Foundations of the Theory of Performance-Based Ranking
Sébastien Piérard, Anaïs Halin, Anthony Cioppa, Adrien Deliège, Marc Van Droogenbroeck
TL;DR
The paper addresses the lack of theoretical grounding in performance-based ranking by introducing a universal six-element mathematical framework that fuses probability and order theory. It defines performance as a probability measure, models tasks via a satisfaction variable, and captures evaluation and application-specific preferences through a coherent system of scores and the ranking scores rankingScore. The authors present three axioms and three sufficient-condition theorems, establishing that the ranking scores induce orderings satisfying these axioms and are applicable to any task, including two-class classification where they recover classic metrics like accuracy, recall, and precision while highlighting unsuitable alternatives. This framework provides a principled basis for sound, preference-aware rankings, with practical implications for designing challenges and selecting appropriate metrics. The work thereby advances a universal, theory-grounded approach to ranking classifiers, detectors, and related entities, supporting diverse applications and avoiding misleading or unstable rankings.
Abstract
Ranking entities such as algorithms, devices, methods, or models based on their performances, while accounting for application-specific preferences, is a challenge. To address this challenge, we establish the foundations of a universal theory for performance-based ranking. First, we introduce a rigorous framework built on top of both the probability and order theories.

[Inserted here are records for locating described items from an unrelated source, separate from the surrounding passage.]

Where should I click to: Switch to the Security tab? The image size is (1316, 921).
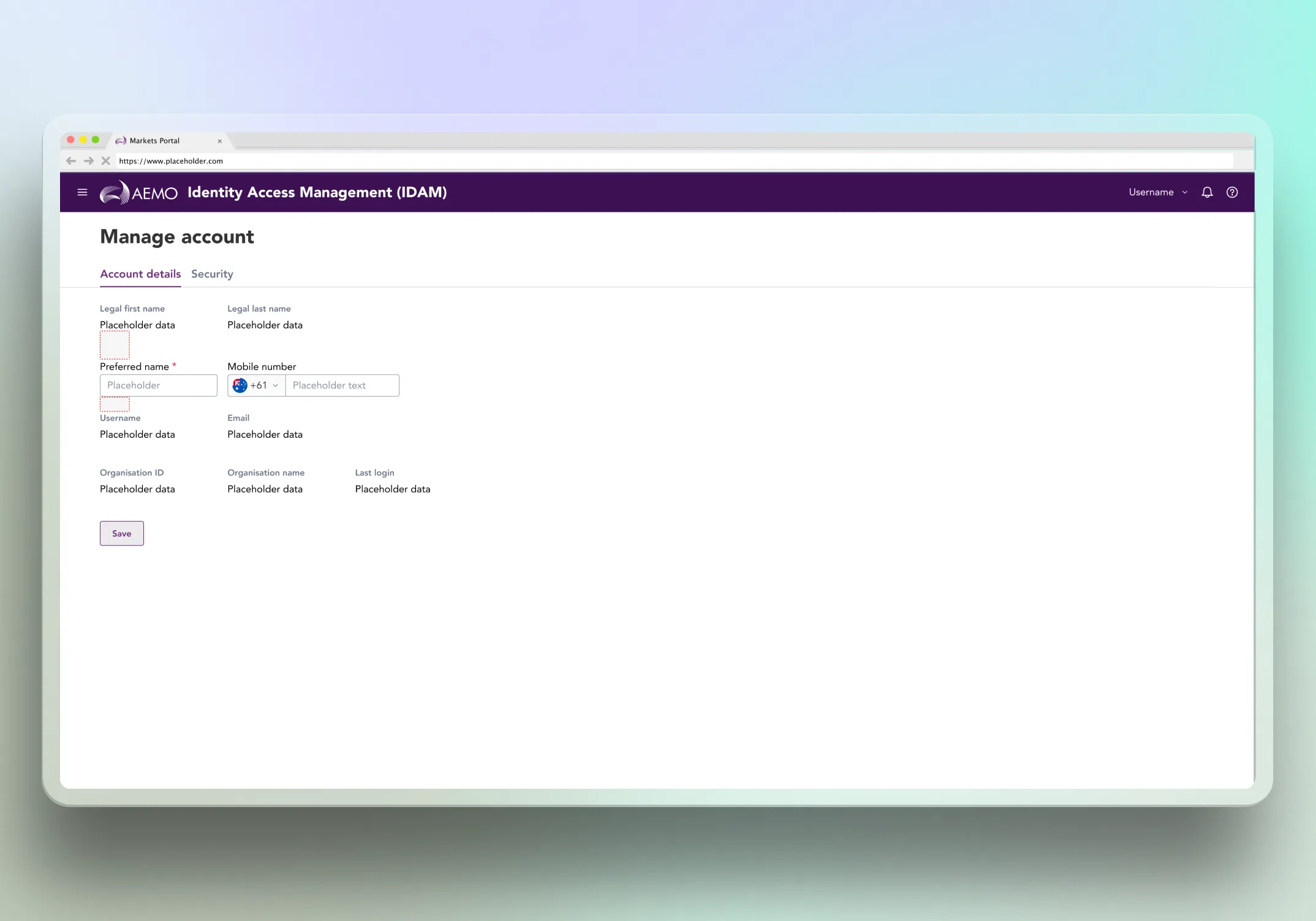[x=212, y=274]
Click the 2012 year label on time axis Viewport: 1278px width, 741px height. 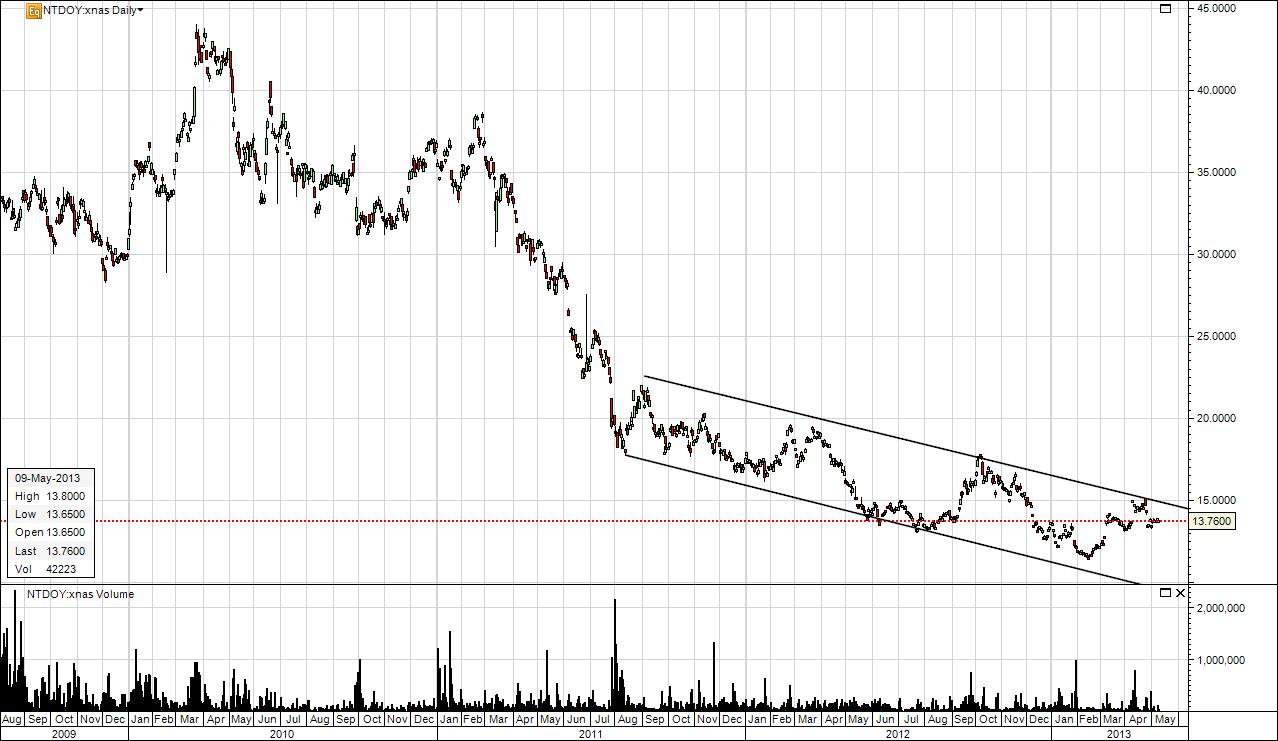coord(898,733)

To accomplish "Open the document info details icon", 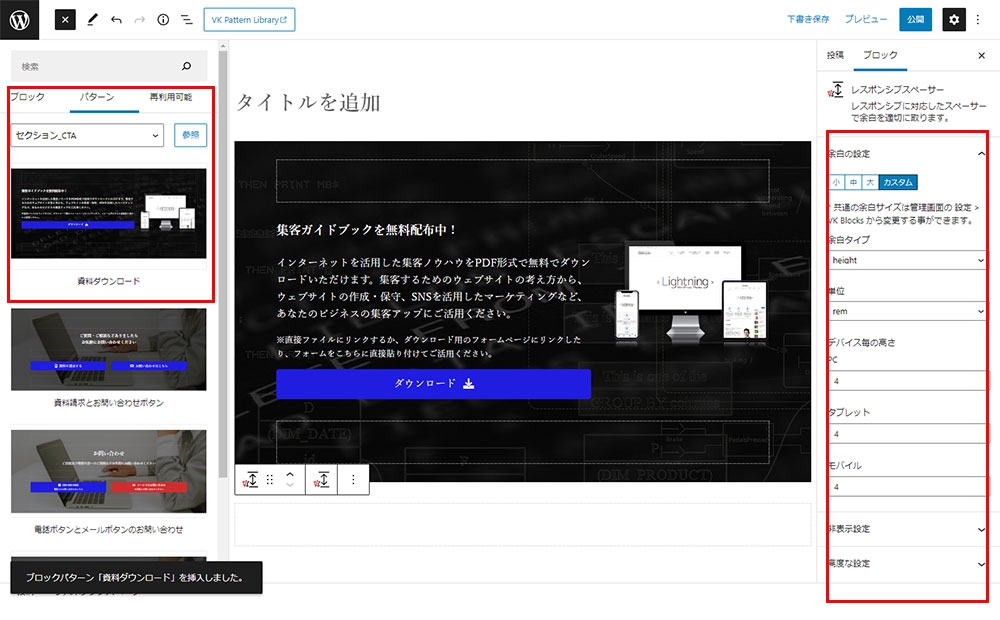I will pyautogui.click(x=163, y=19).
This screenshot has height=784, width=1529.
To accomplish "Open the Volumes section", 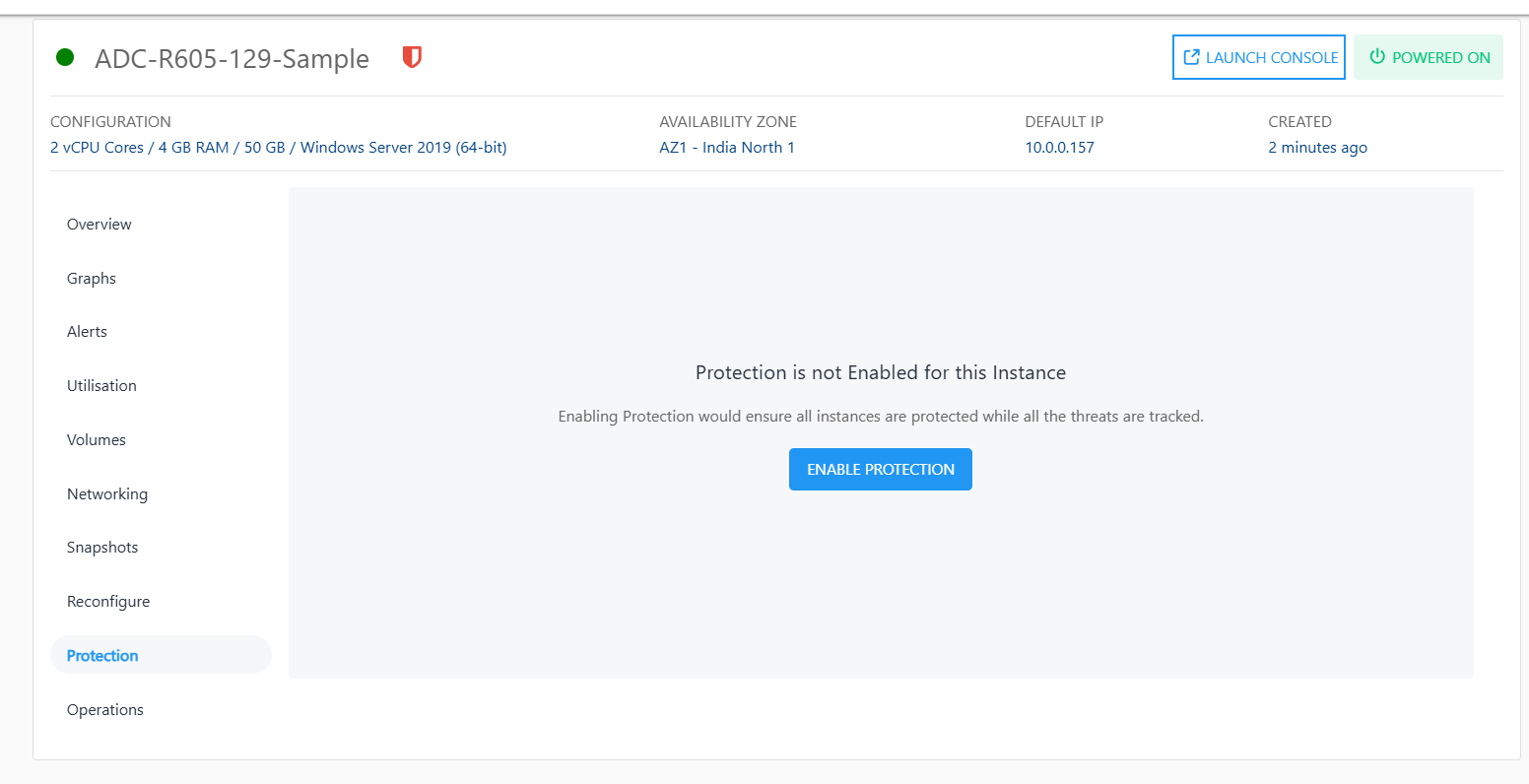I will (x=96, y=439).
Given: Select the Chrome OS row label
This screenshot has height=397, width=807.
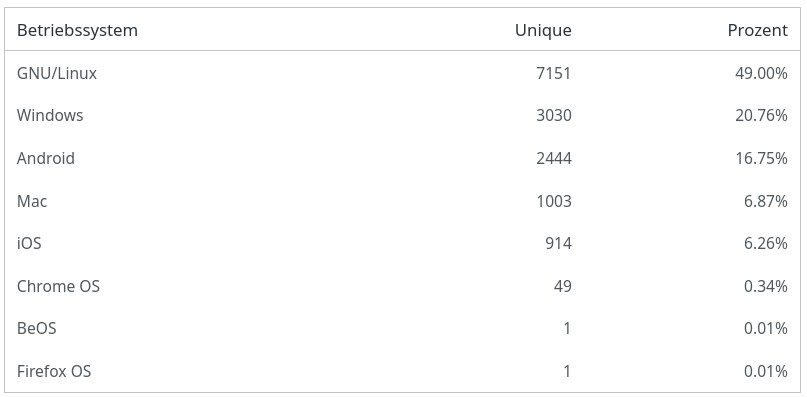Looking at the screenshot, I should point(58,286).
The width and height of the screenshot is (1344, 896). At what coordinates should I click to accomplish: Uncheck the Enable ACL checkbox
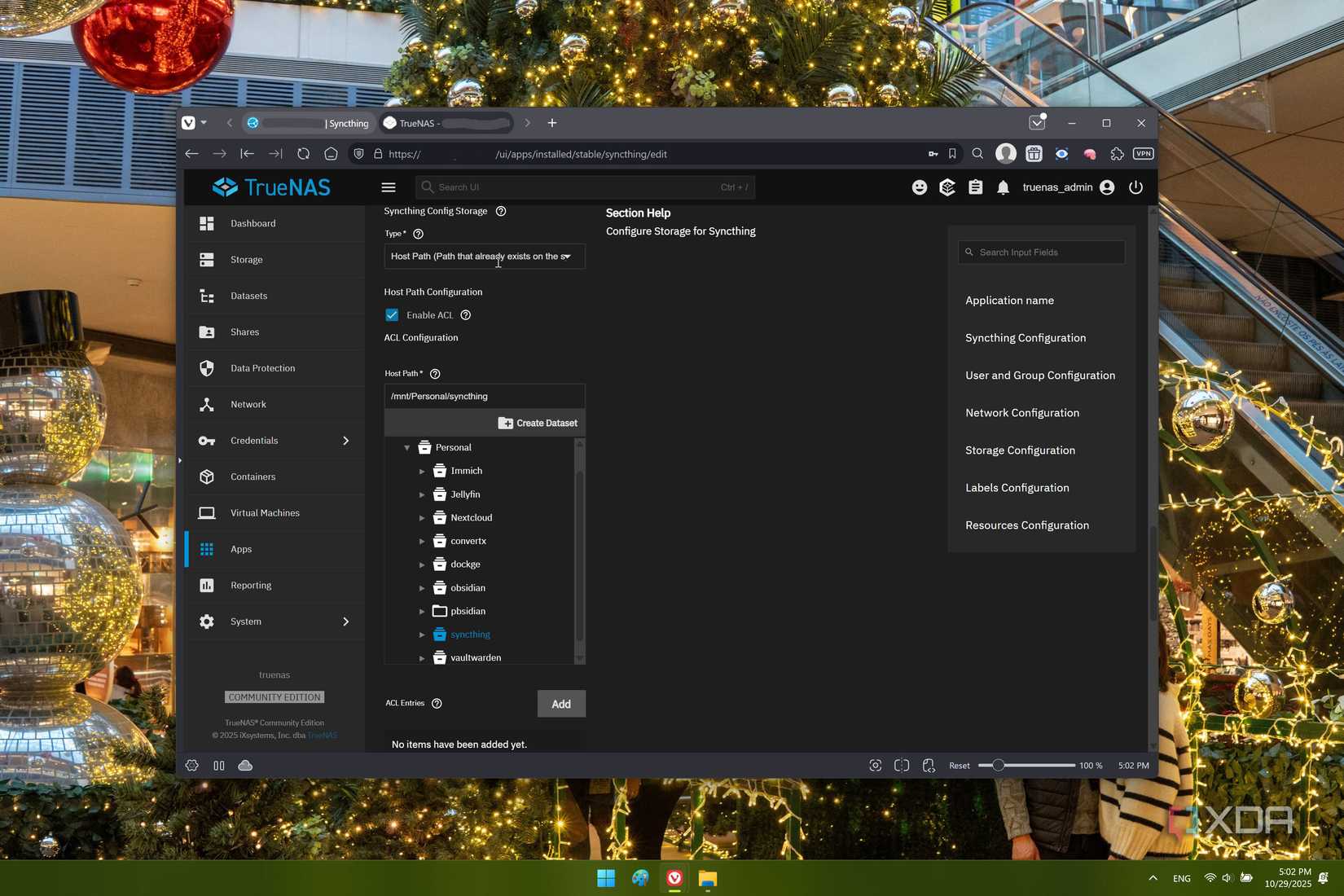(x=392, y=314)
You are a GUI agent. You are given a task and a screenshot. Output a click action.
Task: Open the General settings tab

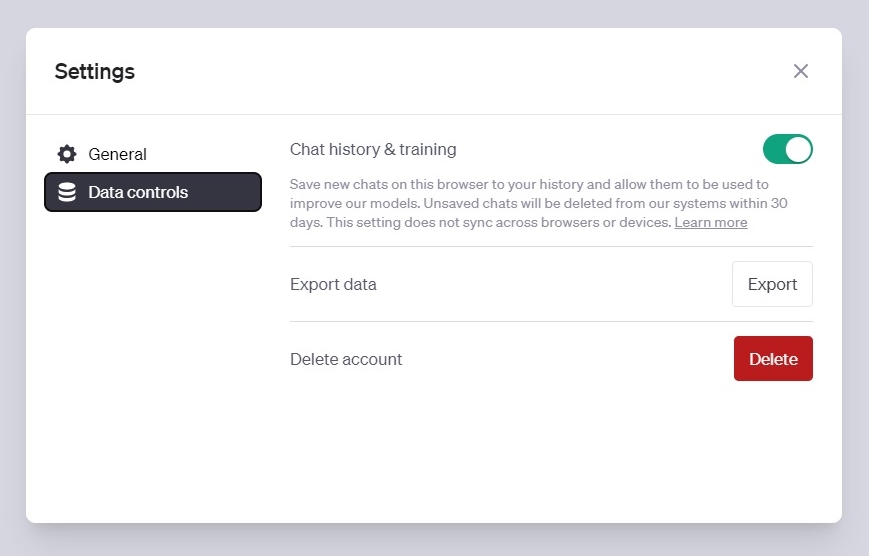click(x=153, y=154)
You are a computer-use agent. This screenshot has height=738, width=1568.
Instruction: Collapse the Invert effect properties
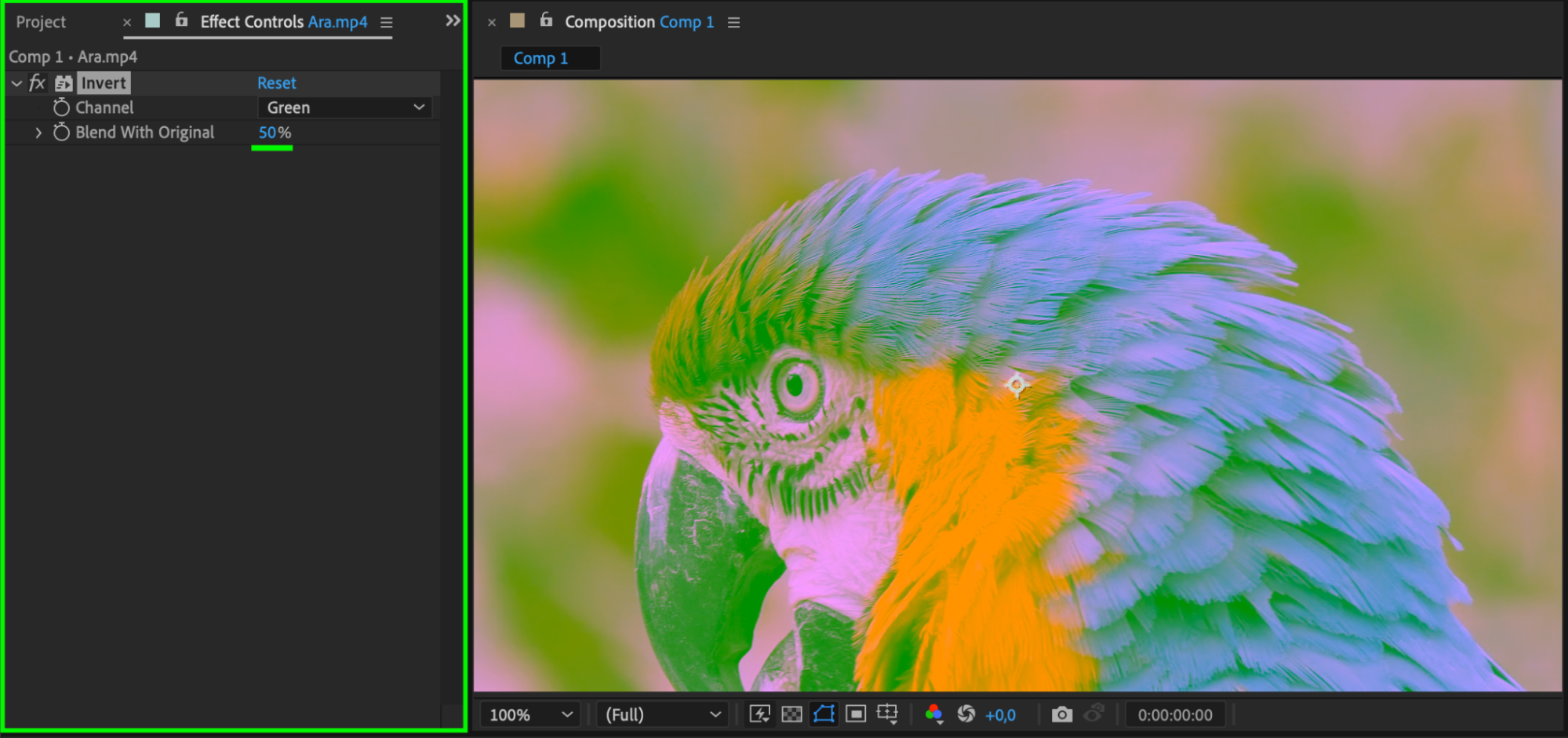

Our new framework encompasses the elements necessary to (1) manipulate performances as mathematical objects, (2) express which performances are worse than or equivalent to others, (3) model tasks through a variable called satisfaction, (4) consider properties of the evaluation, (5) define scores, and (6) specify application-specific preferences through a variable called importance. On top of this framework, we propose the first axiomatic definition of performance orderings and performance-based rankings. Then, we introduce a universal parametric family of scores, called ranking scores, that can be used to establish rankings satisfying our axioms, while considering application-specific preferences. Finally, we show, in the case of two-class classification, that the family of ranking scores encompasses well-known performance scores, including the accuracy, the true positive rate (recall, sensitivity), the true negative rate (specificity), the positive predictive value (precision), and F1. However, we also show that some other scores commonly used to compare classifiers are unsuitable to derive performance orderings satisfying the axioms.